Tropical Peril

March 17, 1991|By SARA ENGRAM

Now that the fighting is over in the Persian Gulf, the United States reigns as the lone undisputed superpower, and the old East-West way of looking at the world is obsolete. What comes next?

Russell A. Mittermeier, president of Conservation International, an innovative environmental group based in Washington, D.C., has an urgent suggestion -- a more comprehensive view of the world that takes into account the volatile gap between the economic "haves" and "have nots." Traditionally, that gap has been cast in terms of a north-south split. Mittermeier, however, makes a good case that a better description is temperate-tropical.

Tropical countries now account for 80 percent of the world's population and most of its population growth. They have 18 of its 21 largest urban areas, many of them already mired in nightmarish overcrowding and pollution.

In short, the tropical countries have most of the world's people and most of its serious problems. But they also have most of the world's plant and animal diversity -- an irreplaceable asset for the whole world. Mr. Mittermeier doesn't mince words: If the plight of the tropics doesn't soon become a priority for the rest of the world, "at some point they're going to mug us. . . We ignore the tropics at our peril."

If that sounds alarmist, consider the historical consequences of environmental degradation. Iraq is a good example. Once the region of the Tigris and Euphrates rivers was the "cradle of civilization." Over the centuries its natural resources were depleted to the point that the modern country of Iraq became largely dependent on one resource -- oil. Now the world knows what its leader was willing to do to get more of it.

Think of it this way: A forest can be treated like a mine or like a garden -- cut down for one product (timber) or maintained and culled for a wide variety of economic benefits.

Closer to home, there are other lessons waiting to be learned. Haiti and El Salvador are the most environmentally ravaged countries in the Central American-Caribbean region. They are also the most politically unstable.

Many refugees from nearby countries will end up in this country. But the stress that immigration may put on the United States will be nothing like the tension we will see elsewhere. For instance, when Bangladeshis flee the floods in their country (caused by environmental degradation) and push into India, the result is a political powder keg.

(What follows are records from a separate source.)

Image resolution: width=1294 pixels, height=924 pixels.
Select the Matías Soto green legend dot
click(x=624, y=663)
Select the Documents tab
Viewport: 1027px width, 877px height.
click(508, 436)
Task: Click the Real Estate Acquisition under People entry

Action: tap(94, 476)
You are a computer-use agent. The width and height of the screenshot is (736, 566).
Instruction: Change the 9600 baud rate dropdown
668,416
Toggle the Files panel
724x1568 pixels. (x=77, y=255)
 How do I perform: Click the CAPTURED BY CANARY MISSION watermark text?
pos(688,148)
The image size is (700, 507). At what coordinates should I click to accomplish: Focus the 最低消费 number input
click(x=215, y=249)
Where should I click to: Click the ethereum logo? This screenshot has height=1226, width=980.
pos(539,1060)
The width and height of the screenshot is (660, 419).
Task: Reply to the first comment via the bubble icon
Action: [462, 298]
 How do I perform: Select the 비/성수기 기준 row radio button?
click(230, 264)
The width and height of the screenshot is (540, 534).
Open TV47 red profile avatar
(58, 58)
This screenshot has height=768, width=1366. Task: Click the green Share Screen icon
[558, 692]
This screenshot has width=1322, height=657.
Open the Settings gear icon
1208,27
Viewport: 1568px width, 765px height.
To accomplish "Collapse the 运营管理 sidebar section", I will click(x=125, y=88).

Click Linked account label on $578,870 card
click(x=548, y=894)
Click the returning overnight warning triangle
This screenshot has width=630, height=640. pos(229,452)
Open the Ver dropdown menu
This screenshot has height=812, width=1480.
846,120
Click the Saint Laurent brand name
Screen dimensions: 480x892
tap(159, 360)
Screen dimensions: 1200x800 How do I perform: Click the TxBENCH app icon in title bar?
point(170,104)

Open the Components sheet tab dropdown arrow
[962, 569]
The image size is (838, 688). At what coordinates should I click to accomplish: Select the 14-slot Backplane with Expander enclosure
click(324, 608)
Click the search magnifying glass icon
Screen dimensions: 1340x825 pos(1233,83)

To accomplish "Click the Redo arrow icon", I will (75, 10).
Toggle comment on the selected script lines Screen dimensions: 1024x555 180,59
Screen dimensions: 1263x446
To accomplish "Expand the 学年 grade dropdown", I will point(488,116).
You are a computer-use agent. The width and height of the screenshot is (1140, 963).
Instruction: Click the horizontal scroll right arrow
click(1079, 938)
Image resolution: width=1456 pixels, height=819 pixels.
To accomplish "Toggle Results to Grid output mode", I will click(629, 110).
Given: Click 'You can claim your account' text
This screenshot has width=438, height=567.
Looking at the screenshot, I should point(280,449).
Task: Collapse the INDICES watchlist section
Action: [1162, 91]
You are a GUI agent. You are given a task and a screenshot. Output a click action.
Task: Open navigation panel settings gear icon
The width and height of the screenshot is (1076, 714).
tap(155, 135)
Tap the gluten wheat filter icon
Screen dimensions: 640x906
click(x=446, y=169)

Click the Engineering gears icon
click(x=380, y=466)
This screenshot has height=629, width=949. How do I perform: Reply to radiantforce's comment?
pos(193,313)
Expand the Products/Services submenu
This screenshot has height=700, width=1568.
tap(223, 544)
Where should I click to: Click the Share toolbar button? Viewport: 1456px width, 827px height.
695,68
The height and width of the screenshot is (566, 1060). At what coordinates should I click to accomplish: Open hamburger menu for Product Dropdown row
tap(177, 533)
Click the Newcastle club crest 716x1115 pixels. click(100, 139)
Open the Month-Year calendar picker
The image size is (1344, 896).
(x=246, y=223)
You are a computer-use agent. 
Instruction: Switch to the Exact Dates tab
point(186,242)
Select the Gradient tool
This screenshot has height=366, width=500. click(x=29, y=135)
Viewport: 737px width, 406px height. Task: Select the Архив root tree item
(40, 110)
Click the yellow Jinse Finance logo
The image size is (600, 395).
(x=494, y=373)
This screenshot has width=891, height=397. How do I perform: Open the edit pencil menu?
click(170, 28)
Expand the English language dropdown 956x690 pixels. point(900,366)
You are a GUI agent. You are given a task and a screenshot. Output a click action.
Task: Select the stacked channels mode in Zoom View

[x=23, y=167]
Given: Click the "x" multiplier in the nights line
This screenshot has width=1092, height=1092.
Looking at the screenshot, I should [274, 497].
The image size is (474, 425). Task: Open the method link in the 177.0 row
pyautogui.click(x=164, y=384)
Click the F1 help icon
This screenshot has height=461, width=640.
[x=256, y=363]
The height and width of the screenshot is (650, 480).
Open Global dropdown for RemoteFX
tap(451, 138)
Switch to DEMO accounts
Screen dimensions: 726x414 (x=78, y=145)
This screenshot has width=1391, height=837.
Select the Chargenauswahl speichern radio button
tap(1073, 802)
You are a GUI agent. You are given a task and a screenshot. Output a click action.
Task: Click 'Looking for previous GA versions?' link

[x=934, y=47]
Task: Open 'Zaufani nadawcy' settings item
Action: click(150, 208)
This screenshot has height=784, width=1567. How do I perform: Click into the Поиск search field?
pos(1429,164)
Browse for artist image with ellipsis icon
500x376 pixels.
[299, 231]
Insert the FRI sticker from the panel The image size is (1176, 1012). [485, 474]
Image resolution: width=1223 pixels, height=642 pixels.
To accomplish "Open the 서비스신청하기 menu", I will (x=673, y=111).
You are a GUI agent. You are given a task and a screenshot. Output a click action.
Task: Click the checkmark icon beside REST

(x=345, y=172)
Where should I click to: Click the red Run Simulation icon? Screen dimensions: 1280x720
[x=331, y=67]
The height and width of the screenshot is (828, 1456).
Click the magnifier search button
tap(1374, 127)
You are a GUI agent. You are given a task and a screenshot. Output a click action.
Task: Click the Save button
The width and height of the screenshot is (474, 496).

Mr. Mittermeier is not alone among observers of regional conflicts when he suggests that political crises are increasingly likely to be a direct consequence of environmental pressures. Neither is he alone is pointing out that time is growing short to reverse the trends.

In the late 1980s, the plight of tropical countries was drawing an increasing amount of attention in affluent countries. Groups such as Conservation International were attracting interest in imaginative ideas such as debt-for-nature swaps, in which a debtor country could have a portion of its foreign debt forgiven in exchange for programs that would preserve endangered resources.

These efforts continue: Recently, Conservation International has engineered an arrangement in which two American clothing companies will buy millions of buttons carved from an ivory-like nut harvested from the tagua palm in an Ecuadorean rain forest. The program will provide economic incentives to treat the rain forest as a productive, renewable resource rather than as a one-time asset valuable only for its timber.

But in 1990 these worthy efforts were shunted aside as the world's attention and its aid priorities were drawn to the dramatic upheavals in Eastern Europe. Then came the Persian Gulf crisis. Meanwhile, Mr. Mittermeier says, time runs short -- three to five years in some parts of the world -- to stop environmental damage before it becomes irreversible.

All of which casts a new light on pleas for peace and environmental consciousness. Peace can never be possible when vast areas of the world are economic and environmental basket cases and when human beings are content to fritter away so many of the resources we will need in the future to fight disease and build a broader prosperity.

Taking care of the earth is more than recycling, more than controlling pollution or studying global warming. Saving the tropics will take an act of political courage at least equal to the gritty determination that held together the unlikely coalition that wrested a military triumph from the desert sands.

It will take the same kind of political courage to act on the knowledge that the futures of temperate and tropical countries are linked. In the end, it is only by addressing the world's festering environmental-political problems that can we sustain our own well-being.

Sara Engram is deputy editor of The Evening Sun's editorial pages.